外はカリっとしていて、中はとろとろ。一口大のぷりっとしたタコに、紅生姜のアクセント。狙った通りの仕上がりになっている。甘めのソースもちょうどいい具合だ。ぼくは胸を撫で下ろす。
「うん、美味しい。さすがは七五三君。万世君の胃袋を握るだけの実力者だ。この生地の風味……何か混ぜているね?」
ヱビスサマビールの缶を勢いよく呷りながら、都九見准教授がマイペースにたこ焼きとおつまみをつついている。
「はい。今回は市販のたこ焼き粉じゃなくて、自分なりに配分を考えた自家製粉を用意してきたんです。あとは隠し味にだし醤油を」
少しでも美味しくなるように自分なりに考えて色々と工夫してみたのだ。ちょっとしたこだわりポイントに気付いてもらえて嬉しい。
「確かに、フツーに作ったやつと一味違うね。彼女にしたいくらいだわ。まじウマ」
はふはふとたこ焼きを頬張りながら、五夢はうっすらピンク色に色付いたスミッコノフカクテルの瓶をぐびぐびやっている。すっきりしていて見映えのする飲み物が好みらしい。
「皆が喜んでくれて良かった。料理人冥利に尽きます」
料理を作る者にとって、食べてくれる側が嬉しそうにしている様子を見ることが、何よりもエネルギーになるのだ。じわじわと感動を噛みしめていたら、
「おや七五三君。料理人冥利だって? 私の駄洒落がとうとううつったね~。さすがは我が子♪」
指導員の調子に乗った発言に少しばかり苛ついたぼくはアツアツのたこ焼きを一つ爪楊枝にさし、あっはっはと笑う都九見の口の中目掛けて投げ入れた。
「熱っ!!!」
悲鳴を上げた准教授がよく冷えたビールを慌てて口に含んだ。眼鏡がずれるくらい悶え苦しんでいるが、ぼくは気にしない。
「すみません、つい手が滑って」
「……ふぅ。七五三君、ちょっと君、いきなり熱烈すぎやしないかい」
「料理人冥利は別にダジャレじゃありませんし、我が子になった覚えもありません」
「まーまー。堪能したところで、そろそろ第二弾焼き始めようぜ。今度はボクに焼かせてよ! イツムスペシャル作ったげる!」
生地の入ったボウルとおたまじゃくしを手に五夢が俄然張り切っている。
たこ焼きなんて作ったのは初めてだし、複数人でこうやってわいわい料理するのも初めてだ。一人で試行錯誤しながら作る料理も楽しいけれど、皆で手分けしながら作るのもなんだか楽しい。

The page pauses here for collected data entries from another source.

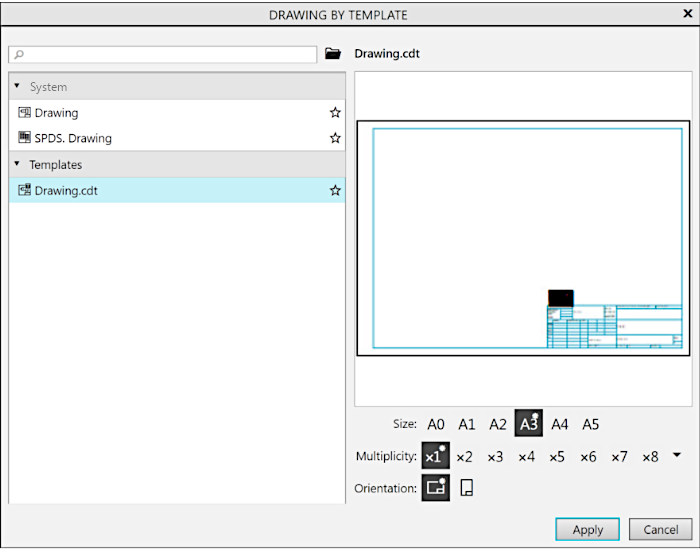Select portrait orientation icon

coord(466,488)
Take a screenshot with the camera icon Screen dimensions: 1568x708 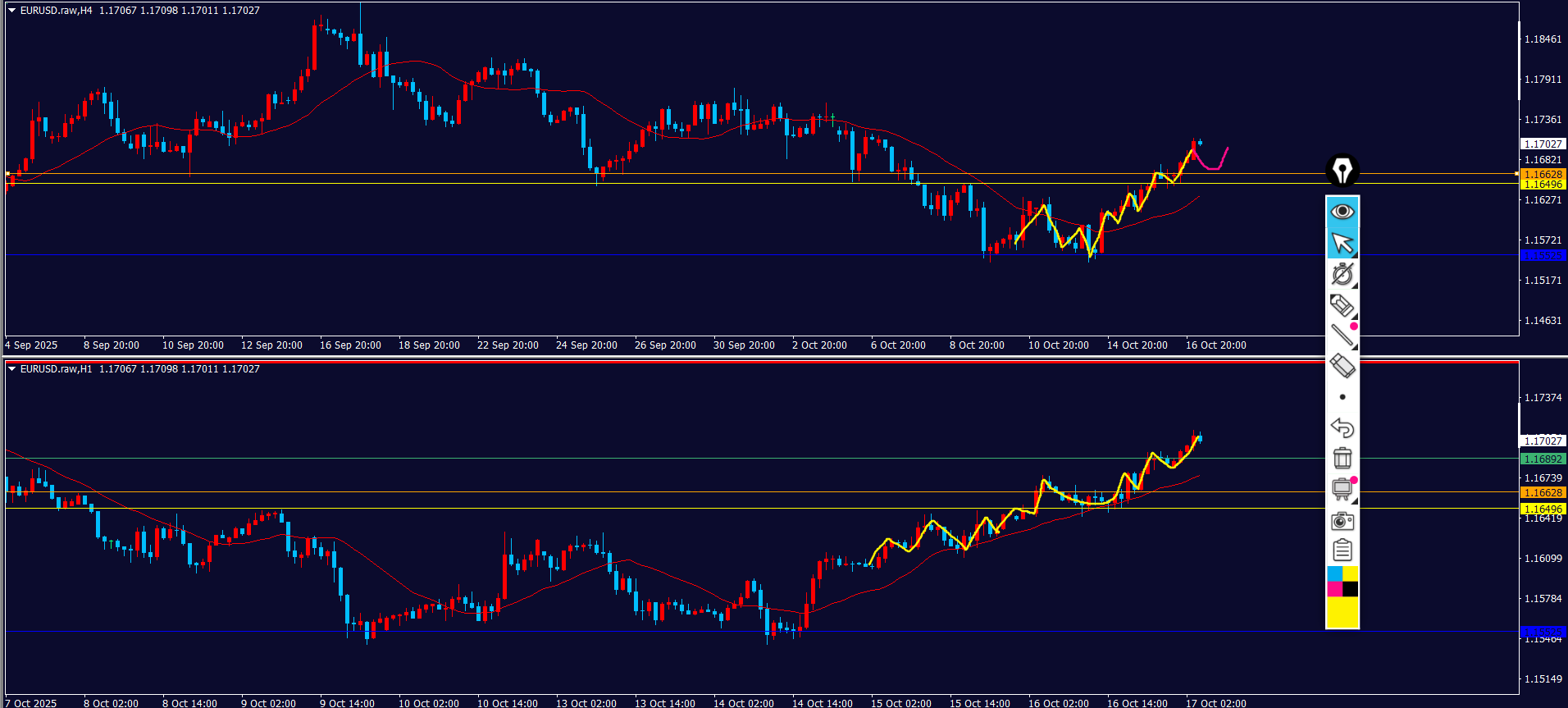click(x=1342, y=520)
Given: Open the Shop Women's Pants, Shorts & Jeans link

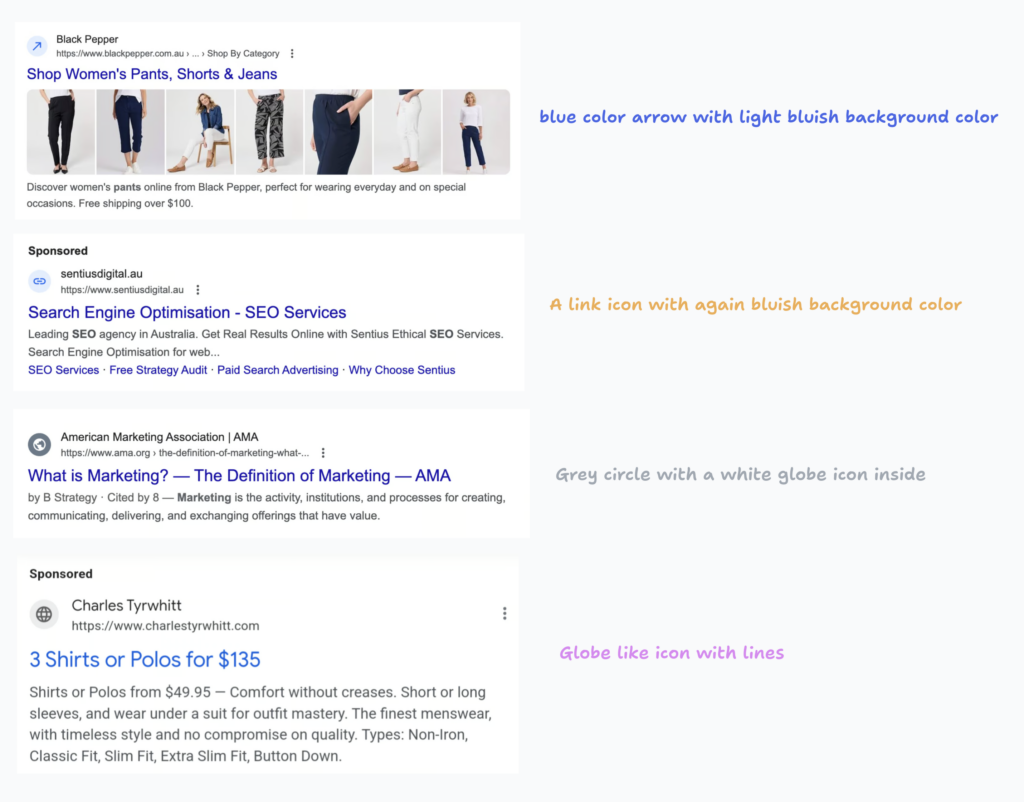Looking at the screenshot, I should [152, 74].
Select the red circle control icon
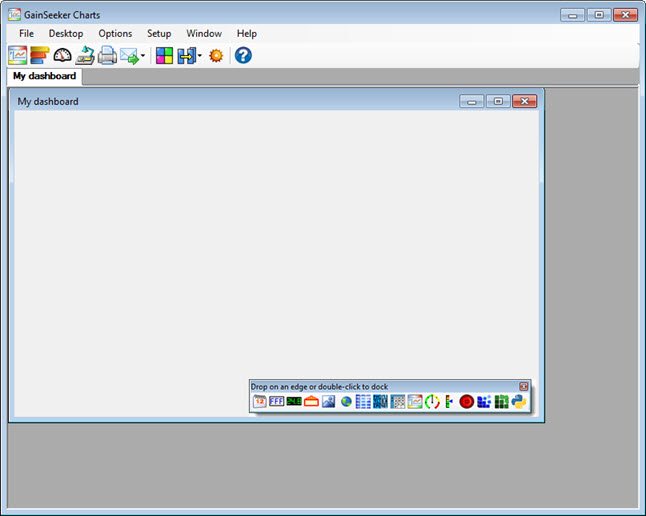This screenshot has width=646, height=516. click(466, 402)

また今度は万世先生も一緒に……とアルコール控えめのほろ酔いフルーツサワーを傾けながらふわふわ空想していたばっかりに、目の前の異常事態に気付くのが一瞬遅れてしまった。
察知した時には、もう遅い。
五夢がドクロマークが描かれた小瓶を懐から取り出し、たこ焼き器に向かって真っ赤な液体をぽたぽたと振りかけたのだ。
「ーーちょっと待って! 今、何入れたの!?」
「ふっふふー。たこパと言えばやっぱコレっしょーー激辛ハバネロ入りデス・ソースだよ! 二十個のうちアタリ二個! 『ロシアンたこ焼き』ゲームで盛り上がろー♪」
――かくして、ぼくらの地獄の戦いが幕を開けたのだった。